The event Copy.cult turns into a regular practice of thinking, awareness, repsonsability confronting  the licences and the author rights.

 

As I mentioned it this event was going with another event, because if again we thought of our concerns the legal framework, our questions went also to who has access to the technology needed to do digital art? And who is in the picture, and how? Who is in the audience? Who are the artists, the producers, the curators, why was it then mainly a male (gaze) world?

We organized then the Cyberfeminist working days, and if this first event, which turned also into a regular practice and thinking, was addressed mainly to art and theory producers, it evolved thourgh years into working with feminist studies networks, with training centres for unemployed women and addresssing feminist questions  to the conditions of work of the cultural workers, to the free software programmers community.

 

As Florian Cramer points out, the word "licence" comes from the verb licere meaning to authorise. In order to authorise the additional uses of a production, one needs to be its owner. And in the field of intellectual property, this means being the author (or possessing rights equivalent to those of the author). These additional rights are attributed with one sole condition: that the same freedom is guaranteed with copyleft for any work deriving from it. One cannot place a work under copyleft if one does not own the rights (a work cannot be "laundered") and one cannot restrict the usage authorisations which have been awarded to a free work, either for that specific work or for the consequent works.

That which is free is condemned to live on the basis of this paradox, because it is based on the author's right to transform the practice. In effect, this danger/temptation is always present given that the users of the GPL must recreate, from original materials, creations that stand at the beginning of a chain. The GPL takes to heart the idea of a new genealogy of works, encouraging the re-appropriation and transformation of free materials. Copyleft obliges the user to maintain the genealogy of these creations. Copyleft has not arisen out of the paradigm of copyright, it reinterprets it.

 

Whatever as artists we chose, we are responsible for the choice,  even if it is limited  because the moment i am producing a discourse, an image, i become the author, i have no choice here, i don' allow myself to put it directly in the public domain, i could choose for anonymity you might say, but as a feminist the body of the author matters, and I guess as an artist, genealogy matters, what the next person will do with your work, you feel like you don't want to limit the connection to you author, but you don't want to loose this link, you just want to loosen it.

 

In short, what we try to address is as the copyleft, copyright is based on the author's right law, we have in the same double gesture, be aware of the attacks to the european exceptions of the auhtor's right law, and not be memory blind  towards the western history of what is an author and to remember that as women or as any "other" we were excluded during a long time, and that now that we have it finally doesnt prevent us to renegotiate it, to discuss it, to transform it. To be an author is not essential, is not natural, it is adquired, conquered, let s be sure that the work to acquire it teaches us  a certain distance, critique, experiment, a feeling of displacement and not a passivity, a surrender without conditions.

 

We usually say that Constant situates itself in the copyleft and feminist practices.
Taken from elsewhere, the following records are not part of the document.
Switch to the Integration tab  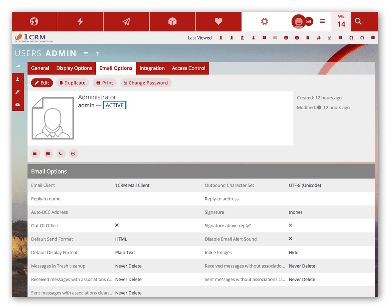(x=152, y=68)
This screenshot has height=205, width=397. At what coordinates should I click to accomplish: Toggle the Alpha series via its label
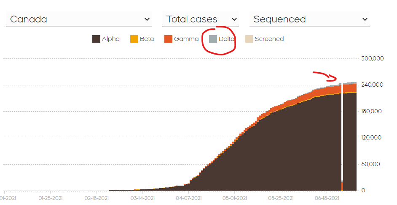click(110, 39)
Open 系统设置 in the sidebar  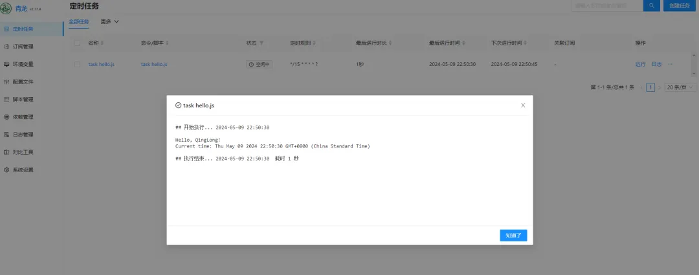click(x=23, y=170)
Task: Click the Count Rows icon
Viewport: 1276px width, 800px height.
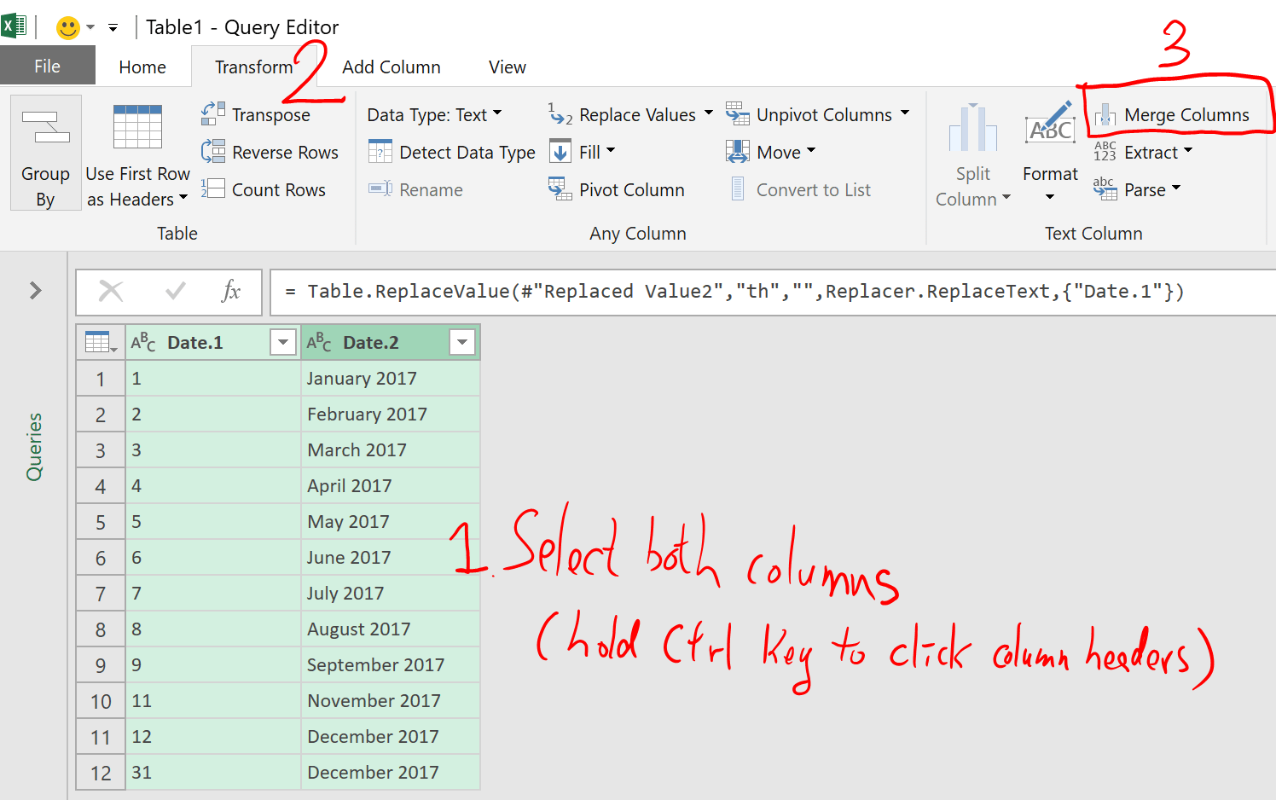Action: click(x=265, y=188)
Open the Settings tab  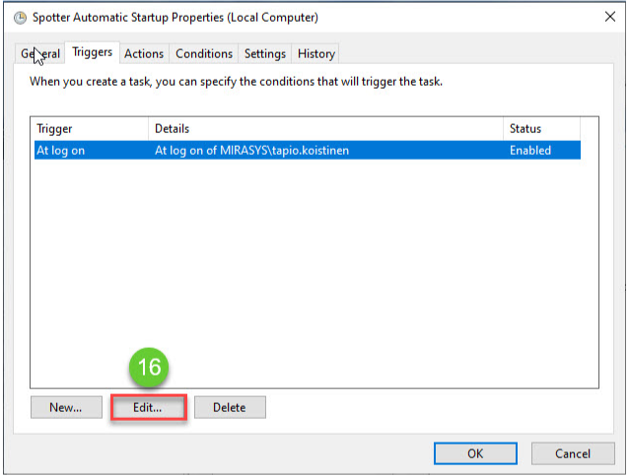265,53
But -how can we promote the free licences baesd on the author right and at the same time question the prevalence of the author, a patriarchal and commercial invention?

 

 

4. Producing tools, frameworks, digital art users

I am going now to concrete practices, I won't have time to show everything

-> rollmops

As i told you we were not only aware of the legal context within we produce our work but also of the technological tools we were using. It seemed then normal there is a link between our desire  to maintain and develop a culture of transmission, of open archiving, of public knowledge and creation, and the tools we are using to create, to archive, and we know that the legal exceptions to author rights do not guarantee the tranmission, public and open archive etc. So again it looks normal, necessary to develop open tools as open culture together, and open them in a same gesture.

 

The exemple: Rollmops  is live cd distribution dedicated  to the creation and distribution of web content.  It can be used to create and manipulate images, sound, video works or to write and edit html, to publish content on line using a local server or a media streamer. We published it under GPL, and it was conceived within a collaboration between free software programmers and artists, and we all know how difficult it is to bring together these communities and make tem work together because they think

of each other as differents with different needs and skills and expectations. But we know and believe the importance of collaboration between them to propagate free software principles and cultural uses.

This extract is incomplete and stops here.